Fue Ronald Reagan, ya en la presidencia de EEUU, quien en una de sus muchas singulares ocurrencias, declaró a la prensa: “No sé cómo se puede ser un buen presidente sin ser un actor”. Tales palabras las ha hecho suyas el actual jefe del Estado ucraniano, Volodimir Zelenski, un cómico famoso que hizo fortuna en la tele de su país y que en 2019 fue elegido presidente de la república con más del 70% de aceptación. Al inicio de su mandato pareció que su elección era fruto del hartazgo de los políticos y de la corrupción por parte de los votantes. Esta semana con la guerra se ha convertido en un héroe para sus compatriotas, a los que insta a resistir. No deja de ser paradójico que Putin hable de nazis y drogadictos al referirse a un individuo de origen judío.

¿Por qué no recurrir a las habilidades de Zelenski para encontrar un doble de Putin y adiestrarlo por el mandatario ucraniano en el Kremlin? ¿Eliminar físicamente entonces al verdadero Putin? No necesariamente. Podríamos traerlo clandestinamente y previa aceptación suya a algún recóndito lugar de la costa marbellí a regentar un picadero de caballos y canes, animales que son su pasión, bien pagado por los oligarcas de su país para solear su última etapa de vida con un nuevo rostro. Personalmente le recomendaría, entre espetos de sardinas, ensaladilla rusa y vino blanco, que releyera a los clásicos rusos empezando por Guerra y Paz y Crimen y Castigo y le animaría a escribir sus antimemorias con el compromiso de que ganaría el Planeta.

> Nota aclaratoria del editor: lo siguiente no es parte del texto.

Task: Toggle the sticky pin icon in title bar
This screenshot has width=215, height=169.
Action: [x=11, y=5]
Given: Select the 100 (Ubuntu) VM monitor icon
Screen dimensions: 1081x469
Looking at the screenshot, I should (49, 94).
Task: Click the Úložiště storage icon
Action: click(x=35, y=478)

El cine nos ha dado no pocas pelis sobre sosias. Sin duda, la más notable fue El gran dictador, del genial Charles Chaplin. Llevaríamos a la majestuosidad del palacio del Kremlin a un modesto barbero judío para que se dirigiera con el rostro de Putin a sus conciudadanos y declarara que la guerra, la violencia son aberrantes y que desde ese día todos podrían gozar de libertad y hasta discrepar con lo que propusieran sus gobernantes. El papel de Zelenski sería fundamental en el adiestramiento del potencial y nuevo Putin. Incluso si tuvieran que dar con un tipo de físico parecido en un psiquiátrico tal como se plasma en la peli italiana Viva la libertà (2013), en la que el actor Toni Servillo interpreta a un líder político cansado de la profesión y a su hermano gemelo, interno en una clínica mental.

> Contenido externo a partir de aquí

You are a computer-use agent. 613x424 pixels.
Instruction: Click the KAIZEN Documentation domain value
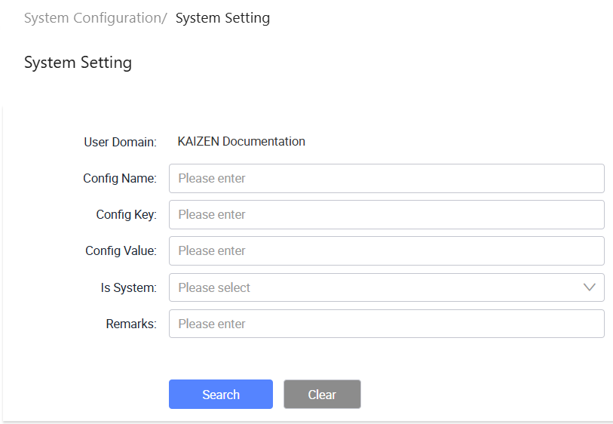click(241, 141)
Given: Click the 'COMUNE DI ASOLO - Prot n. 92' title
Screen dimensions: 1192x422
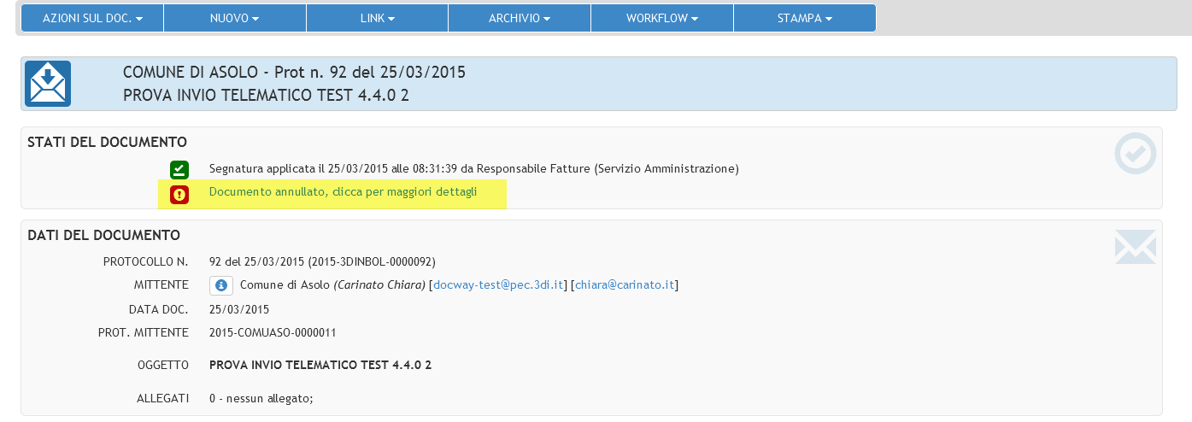Looking at the screenshot, I should [x=295, y=73].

Por desgracia vuelvo a la realidad de las bombas, de la destrucción, muerte y éxodo en un país ubicado en el continente europeo como el mío. Leo esta mañana unas declaraciones de uno de los biógrafos de Putin, el historiador Mark Galeotti, profesor del University College de Londres: “Quiere ser recordado como el hombre que salvó Rusia y reconquistó Ucrania. Piensa que esta es su última oportunidad (…) lo que estamos viendo ahora no es una reacción impulsiva o una bravuconada, sino el fruto calculado de sus veinte años en el poder”.

Pero a mí no se me borra de la cabeza la imagen de esa inmensa mesa blanca en una de las grandes salas del Kremlin donde en un extremo se sentó él y a más de seis metros en la otra punta el presidente francés, Emmanuel Macrón, empequeñecido, semanas antes de la invasión. Me pareció que disfrutaba humillando a su invitado. Sin duda, Putin, más allá de ser un criminal de guerra, es un personaje digno de ser estudiado por un estudioso de la psicología humana.